Le PDG de TotalEnergies, Patrick Pouyanné, a déclaré le 5 mai que l'entreprise ne pourra pas maintenir son plafonnement sur les prix des carburants si une taxe sur les super-profits pétroliers est instaurée. Lors d'une interview accordée à la presse régionale, il a précisé que cette mesure découle des marges exceptionnelles générées par les activités de raffinage, qui pourraient rendre le groupe éligible à la surtaxe sur les grandes entreprises à partir de 2026.
Pouyanné rassure néanmoins sur l'approvisionnement estival, affirmant qu'il n'y aura pas de pénurie en France, malgré les fluctuations liées au contexte international. Ces commentaires surviennent alors que le Premier ministre Sébastien Lecornu a annoncé des ajustements nécessaires dans les dispositifs de soutien à l'économie face à la hausse constante des prix des carburants. Ce dernier a reconnu la situation économique difficile, exacerbée par des tensions au Moyen-Orient, et a promis un nouveau point d'évaluation tous les dix jours sur les excédents fiscaux générés par cette crise.

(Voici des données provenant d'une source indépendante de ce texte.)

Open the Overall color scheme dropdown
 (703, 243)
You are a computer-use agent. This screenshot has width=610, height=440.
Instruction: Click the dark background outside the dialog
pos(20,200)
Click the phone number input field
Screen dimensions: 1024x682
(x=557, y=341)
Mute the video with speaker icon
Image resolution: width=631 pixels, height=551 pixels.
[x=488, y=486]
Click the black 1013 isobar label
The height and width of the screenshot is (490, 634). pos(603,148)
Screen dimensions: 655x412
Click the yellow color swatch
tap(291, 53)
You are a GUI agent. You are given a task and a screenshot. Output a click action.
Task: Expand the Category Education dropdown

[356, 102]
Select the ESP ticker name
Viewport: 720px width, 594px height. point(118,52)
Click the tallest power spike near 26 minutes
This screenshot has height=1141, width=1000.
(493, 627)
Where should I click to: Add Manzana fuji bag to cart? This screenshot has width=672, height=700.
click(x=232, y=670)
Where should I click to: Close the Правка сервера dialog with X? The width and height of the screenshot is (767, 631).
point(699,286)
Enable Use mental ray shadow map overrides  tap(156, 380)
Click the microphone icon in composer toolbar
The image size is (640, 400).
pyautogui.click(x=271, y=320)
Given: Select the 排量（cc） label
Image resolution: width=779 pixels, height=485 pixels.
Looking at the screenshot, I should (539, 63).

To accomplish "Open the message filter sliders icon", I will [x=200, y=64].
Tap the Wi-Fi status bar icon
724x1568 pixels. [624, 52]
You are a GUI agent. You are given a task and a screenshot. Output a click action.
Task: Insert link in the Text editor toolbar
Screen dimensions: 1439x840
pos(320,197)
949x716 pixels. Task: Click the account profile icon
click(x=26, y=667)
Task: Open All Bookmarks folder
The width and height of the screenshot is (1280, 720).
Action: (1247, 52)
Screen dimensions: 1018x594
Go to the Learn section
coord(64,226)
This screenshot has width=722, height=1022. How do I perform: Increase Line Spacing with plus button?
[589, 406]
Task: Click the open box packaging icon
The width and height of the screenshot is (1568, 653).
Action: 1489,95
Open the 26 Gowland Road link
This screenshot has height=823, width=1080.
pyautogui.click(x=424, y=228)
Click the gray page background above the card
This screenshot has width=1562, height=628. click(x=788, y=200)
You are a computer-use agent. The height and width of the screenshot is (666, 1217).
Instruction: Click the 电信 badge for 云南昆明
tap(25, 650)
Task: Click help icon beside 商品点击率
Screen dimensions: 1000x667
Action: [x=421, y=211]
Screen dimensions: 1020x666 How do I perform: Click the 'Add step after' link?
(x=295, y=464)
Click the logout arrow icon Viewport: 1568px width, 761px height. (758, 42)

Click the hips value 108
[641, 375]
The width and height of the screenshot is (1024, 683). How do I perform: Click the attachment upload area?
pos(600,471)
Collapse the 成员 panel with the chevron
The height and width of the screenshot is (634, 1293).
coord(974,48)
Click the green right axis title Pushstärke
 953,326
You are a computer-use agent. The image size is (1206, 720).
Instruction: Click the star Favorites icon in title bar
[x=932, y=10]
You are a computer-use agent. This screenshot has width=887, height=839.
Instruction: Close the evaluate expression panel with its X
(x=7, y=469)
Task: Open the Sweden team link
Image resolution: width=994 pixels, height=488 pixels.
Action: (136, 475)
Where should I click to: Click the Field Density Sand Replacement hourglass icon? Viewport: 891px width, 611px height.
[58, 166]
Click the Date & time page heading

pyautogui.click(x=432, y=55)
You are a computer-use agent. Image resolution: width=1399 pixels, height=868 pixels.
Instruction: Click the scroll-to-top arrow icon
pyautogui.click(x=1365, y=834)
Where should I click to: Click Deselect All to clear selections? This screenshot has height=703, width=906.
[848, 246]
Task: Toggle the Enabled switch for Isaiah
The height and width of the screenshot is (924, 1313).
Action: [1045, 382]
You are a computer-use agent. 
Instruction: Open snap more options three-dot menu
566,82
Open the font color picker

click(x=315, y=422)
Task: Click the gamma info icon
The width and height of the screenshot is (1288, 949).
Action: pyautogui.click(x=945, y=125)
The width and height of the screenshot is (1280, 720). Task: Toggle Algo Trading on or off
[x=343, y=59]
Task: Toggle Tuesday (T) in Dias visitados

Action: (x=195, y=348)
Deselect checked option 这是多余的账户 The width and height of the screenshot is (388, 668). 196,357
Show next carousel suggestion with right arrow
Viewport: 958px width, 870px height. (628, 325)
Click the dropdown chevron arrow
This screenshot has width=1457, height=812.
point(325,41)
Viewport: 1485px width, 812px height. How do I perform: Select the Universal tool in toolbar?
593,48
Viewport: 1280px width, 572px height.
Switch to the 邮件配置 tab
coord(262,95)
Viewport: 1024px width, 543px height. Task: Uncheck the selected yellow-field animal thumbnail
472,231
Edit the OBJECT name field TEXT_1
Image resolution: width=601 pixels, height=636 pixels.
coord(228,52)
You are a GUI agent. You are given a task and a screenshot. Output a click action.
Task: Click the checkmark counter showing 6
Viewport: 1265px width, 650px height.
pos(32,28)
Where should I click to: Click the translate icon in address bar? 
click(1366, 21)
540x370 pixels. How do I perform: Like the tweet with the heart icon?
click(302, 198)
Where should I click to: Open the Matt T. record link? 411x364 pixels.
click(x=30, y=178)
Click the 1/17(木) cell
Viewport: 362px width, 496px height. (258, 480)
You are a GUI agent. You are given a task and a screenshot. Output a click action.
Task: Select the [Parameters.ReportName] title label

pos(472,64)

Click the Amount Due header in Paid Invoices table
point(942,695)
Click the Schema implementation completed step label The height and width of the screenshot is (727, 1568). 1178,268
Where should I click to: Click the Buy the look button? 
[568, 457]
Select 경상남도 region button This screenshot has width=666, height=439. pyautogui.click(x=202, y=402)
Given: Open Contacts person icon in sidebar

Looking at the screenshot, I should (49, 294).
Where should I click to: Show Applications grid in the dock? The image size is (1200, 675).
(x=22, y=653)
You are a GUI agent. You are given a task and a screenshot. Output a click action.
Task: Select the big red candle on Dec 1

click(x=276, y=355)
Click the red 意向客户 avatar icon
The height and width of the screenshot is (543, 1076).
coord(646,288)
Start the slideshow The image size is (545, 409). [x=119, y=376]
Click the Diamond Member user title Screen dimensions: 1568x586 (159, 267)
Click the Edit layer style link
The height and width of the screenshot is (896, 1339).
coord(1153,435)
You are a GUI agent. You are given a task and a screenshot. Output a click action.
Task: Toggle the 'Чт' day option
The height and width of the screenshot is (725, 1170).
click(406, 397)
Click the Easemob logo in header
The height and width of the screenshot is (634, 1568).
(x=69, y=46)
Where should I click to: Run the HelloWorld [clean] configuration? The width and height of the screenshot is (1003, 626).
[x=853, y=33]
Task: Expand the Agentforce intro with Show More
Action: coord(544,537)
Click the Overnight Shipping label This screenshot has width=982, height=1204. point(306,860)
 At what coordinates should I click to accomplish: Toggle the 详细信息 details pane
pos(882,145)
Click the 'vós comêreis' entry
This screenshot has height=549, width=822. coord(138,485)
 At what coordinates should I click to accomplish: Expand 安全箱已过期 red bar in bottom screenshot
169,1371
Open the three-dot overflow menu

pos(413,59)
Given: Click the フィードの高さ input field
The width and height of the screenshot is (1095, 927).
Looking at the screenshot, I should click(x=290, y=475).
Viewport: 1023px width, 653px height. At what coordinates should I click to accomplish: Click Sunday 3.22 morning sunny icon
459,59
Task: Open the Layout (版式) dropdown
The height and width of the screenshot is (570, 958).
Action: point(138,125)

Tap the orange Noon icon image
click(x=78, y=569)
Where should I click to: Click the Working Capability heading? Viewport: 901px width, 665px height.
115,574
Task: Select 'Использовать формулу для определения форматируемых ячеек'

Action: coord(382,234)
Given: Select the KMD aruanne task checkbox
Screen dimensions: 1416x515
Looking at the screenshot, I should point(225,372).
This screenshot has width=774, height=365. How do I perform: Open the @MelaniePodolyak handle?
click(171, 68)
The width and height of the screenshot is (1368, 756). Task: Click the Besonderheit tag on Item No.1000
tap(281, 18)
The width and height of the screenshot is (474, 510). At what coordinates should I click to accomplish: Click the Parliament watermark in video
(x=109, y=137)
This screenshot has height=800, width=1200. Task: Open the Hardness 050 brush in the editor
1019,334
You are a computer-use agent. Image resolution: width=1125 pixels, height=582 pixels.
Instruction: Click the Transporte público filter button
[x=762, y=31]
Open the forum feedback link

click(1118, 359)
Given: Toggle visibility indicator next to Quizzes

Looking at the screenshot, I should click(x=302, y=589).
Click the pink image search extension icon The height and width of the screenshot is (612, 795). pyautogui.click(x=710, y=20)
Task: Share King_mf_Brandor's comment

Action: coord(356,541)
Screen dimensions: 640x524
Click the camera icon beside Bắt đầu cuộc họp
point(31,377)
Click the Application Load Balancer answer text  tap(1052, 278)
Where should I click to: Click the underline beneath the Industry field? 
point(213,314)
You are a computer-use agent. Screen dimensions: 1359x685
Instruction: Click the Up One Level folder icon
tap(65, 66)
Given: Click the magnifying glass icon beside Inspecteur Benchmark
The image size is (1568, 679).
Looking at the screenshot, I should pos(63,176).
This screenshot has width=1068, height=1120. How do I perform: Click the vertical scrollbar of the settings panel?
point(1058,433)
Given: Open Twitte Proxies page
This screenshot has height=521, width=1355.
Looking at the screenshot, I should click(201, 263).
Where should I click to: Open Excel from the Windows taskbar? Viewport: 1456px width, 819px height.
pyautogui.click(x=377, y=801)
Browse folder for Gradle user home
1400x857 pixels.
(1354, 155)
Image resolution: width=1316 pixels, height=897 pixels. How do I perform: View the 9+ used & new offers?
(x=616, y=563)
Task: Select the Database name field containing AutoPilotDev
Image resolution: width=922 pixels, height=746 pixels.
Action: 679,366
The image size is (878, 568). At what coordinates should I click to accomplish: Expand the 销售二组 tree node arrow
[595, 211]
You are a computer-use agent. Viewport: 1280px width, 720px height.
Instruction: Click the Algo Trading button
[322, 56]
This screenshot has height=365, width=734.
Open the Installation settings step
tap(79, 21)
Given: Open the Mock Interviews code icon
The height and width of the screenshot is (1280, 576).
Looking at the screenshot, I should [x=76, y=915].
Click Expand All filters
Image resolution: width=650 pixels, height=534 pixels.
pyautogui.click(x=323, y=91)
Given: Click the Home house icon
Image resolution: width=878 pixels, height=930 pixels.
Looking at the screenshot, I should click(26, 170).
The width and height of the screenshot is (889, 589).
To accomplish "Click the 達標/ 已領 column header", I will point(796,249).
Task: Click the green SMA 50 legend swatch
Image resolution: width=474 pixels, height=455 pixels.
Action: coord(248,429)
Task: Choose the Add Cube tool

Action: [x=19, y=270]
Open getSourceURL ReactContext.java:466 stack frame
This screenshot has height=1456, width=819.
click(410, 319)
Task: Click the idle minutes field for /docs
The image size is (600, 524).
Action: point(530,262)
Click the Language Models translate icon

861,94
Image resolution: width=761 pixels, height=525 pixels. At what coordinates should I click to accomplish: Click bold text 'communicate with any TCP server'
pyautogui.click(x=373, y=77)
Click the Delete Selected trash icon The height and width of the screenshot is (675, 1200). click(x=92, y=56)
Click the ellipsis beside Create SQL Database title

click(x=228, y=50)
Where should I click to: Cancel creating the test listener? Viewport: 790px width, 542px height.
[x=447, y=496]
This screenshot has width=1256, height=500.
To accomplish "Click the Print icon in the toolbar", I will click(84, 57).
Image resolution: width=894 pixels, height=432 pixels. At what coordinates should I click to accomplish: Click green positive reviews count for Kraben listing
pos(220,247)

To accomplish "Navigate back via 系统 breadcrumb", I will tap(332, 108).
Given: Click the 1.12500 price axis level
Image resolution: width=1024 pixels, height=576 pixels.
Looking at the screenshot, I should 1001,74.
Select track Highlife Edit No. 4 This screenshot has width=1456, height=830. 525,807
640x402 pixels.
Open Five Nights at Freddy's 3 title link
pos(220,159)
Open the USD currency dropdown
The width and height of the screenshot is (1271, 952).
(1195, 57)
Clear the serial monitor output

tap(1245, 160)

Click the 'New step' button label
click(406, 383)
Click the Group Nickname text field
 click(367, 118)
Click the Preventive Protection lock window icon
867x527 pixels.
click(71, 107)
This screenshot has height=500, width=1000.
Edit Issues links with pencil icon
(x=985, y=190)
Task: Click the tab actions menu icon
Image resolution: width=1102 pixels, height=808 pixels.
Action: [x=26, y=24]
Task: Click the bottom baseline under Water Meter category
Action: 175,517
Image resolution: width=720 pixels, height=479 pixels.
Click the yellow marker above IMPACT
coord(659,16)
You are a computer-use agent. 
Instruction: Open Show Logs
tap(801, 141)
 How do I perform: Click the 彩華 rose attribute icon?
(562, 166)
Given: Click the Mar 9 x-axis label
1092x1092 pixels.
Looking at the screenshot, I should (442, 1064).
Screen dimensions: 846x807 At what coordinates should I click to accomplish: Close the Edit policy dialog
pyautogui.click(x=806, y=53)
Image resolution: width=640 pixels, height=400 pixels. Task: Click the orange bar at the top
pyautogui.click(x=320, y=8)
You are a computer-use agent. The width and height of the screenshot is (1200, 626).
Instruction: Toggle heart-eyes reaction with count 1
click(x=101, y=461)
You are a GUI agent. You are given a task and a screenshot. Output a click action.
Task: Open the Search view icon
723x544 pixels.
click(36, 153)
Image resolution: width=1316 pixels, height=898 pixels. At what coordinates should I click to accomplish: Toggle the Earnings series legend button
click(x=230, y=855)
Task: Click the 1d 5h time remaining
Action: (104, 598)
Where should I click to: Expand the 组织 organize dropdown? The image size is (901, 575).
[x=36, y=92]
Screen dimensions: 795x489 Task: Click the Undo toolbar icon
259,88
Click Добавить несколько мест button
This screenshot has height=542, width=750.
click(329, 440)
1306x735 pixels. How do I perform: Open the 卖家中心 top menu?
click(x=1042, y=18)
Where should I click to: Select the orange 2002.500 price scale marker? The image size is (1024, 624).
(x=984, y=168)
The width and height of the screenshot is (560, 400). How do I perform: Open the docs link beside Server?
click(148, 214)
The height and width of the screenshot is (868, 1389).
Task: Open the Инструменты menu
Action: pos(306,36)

Lors d'une séance à l'Assemblée nationale, Lecornu a souligné l'importance d'adapter les aides pour soutenir l'activité économique tout en maintenant le cap, conscient que la réalité aujourd'hui nécessite une "changement d'échelle". Les économistes s'inquiètent et certains députés, comme Clémence Guetté de La France Insoumise, plaident pour une nationalisation temporaire de TotalEnergies afin de mieux contrôler les prix. Face aux critiques concernant la redistribution des richesses au sein de l'entreprise, Lecornu a souligné l'importance d'élever le débat sans tomber dans le "Total-bashing". Cette situation complexe et mouvante nécessite donc une attention particulière de la part des décideurs et des entreprises.